The problem: Reproduce the entries that follow, exactly and in full.

[Records for processing — start]

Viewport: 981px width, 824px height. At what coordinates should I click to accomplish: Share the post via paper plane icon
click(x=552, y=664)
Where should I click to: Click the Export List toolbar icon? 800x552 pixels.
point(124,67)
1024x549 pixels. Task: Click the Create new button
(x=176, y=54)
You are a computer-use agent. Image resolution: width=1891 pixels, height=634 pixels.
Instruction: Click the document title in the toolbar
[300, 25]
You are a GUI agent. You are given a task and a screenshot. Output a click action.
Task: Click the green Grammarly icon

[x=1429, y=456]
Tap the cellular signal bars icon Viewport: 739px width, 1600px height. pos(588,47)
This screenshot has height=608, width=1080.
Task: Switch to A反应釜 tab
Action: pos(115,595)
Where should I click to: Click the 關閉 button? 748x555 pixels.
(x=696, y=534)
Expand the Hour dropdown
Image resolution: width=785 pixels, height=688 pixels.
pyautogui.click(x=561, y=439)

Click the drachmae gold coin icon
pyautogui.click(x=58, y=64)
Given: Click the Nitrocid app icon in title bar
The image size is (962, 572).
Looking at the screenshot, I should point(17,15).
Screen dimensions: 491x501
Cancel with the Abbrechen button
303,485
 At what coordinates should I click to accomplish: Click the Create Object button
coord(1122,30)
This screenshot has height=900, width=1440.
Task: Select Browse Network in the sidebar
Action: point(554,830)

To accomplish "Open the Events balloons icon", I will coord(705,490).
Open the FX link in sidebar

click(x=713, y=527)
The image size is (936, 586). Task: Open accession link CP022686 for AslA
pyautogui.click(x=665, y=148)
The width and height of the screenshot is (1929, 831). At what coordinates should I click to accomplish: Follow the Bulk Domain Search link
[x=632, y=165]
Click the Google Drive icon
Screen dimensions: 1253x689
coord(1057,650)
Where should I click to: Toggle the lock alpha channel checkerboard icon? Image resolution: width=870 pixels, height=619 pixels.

[Records for processing — finish]

Solution to this exercise:
Viewport: 981px width, 824px height. At what coordinates should I click to accomplish: Share the post via paper plane icon
click(x=552, y=664)
Where should I click to: Click the Export List toolbar icon? 800x552 pixels.
point(124,67)
1024x549 pixels. Task: Click the Create new button
(x=176, y=54)
You are a computer-use agent. Image resolution: width=1891 pixels, height=634 pixels.
Instruction: Click the document title in the toolbar
[300, 25]
You are a GUI agent. You are given a task and a screenshot. Output a click action.
Task: Click the green Grammarly icon

[x=1429, y=456]
Tap the cellular signal bars icon Viewport: 739px width, 1600px height. pos(588,47)
This screenshot has height=608, width=1080.
Task: Switch to A反应釜 tab
Action: pos(115,595)
Where should I click to: Click the 關閉 button? 748x555 pixels.
(x=696, y=534)
Expand the Hour dropdown
Image resolution: width=785 pixels, height=688 pixels.
pyautogui.click(x=561, y=439)

Click the drachmae gold coin icon
pyautogui.click(x=58, y=64)
Given: Click the Nitrocid app icon in title bar
The image size is (962, 572).
Looking at the screenshot, I should point(17,15).
Screen dimensions: 491x501
Cancel with the Abbrechen button
303,485
 At what coordinates should I click to accomplish: Click the Create Object button
coord(1122,30)
This screenshot has height=900, width=1440.
Task: Select Browse Network in the sidebar
Action: point(554,830)

To accomplish "Open the Events balloons icon", I will coord(705,490).
Open the FX link in sidebar

click(x=713, y=527)
The image size is (936, 586). Task: Open accession link CP022686 for AslA
pyautogui.click(x=665, y=148)
The width and height of the screenshot is (1929, 831). At what coordinates should I click to accomplish: Follow the Bulk Domain Search link
[x=632, y=165]
Click the Google Drive icon
Screen dimensions: 1253x689
coord(1057,650)
Where should I click to: Toggle the lock alpha channel checkerboard icon? Image resolution: width=870 pixels, height=619 pixels.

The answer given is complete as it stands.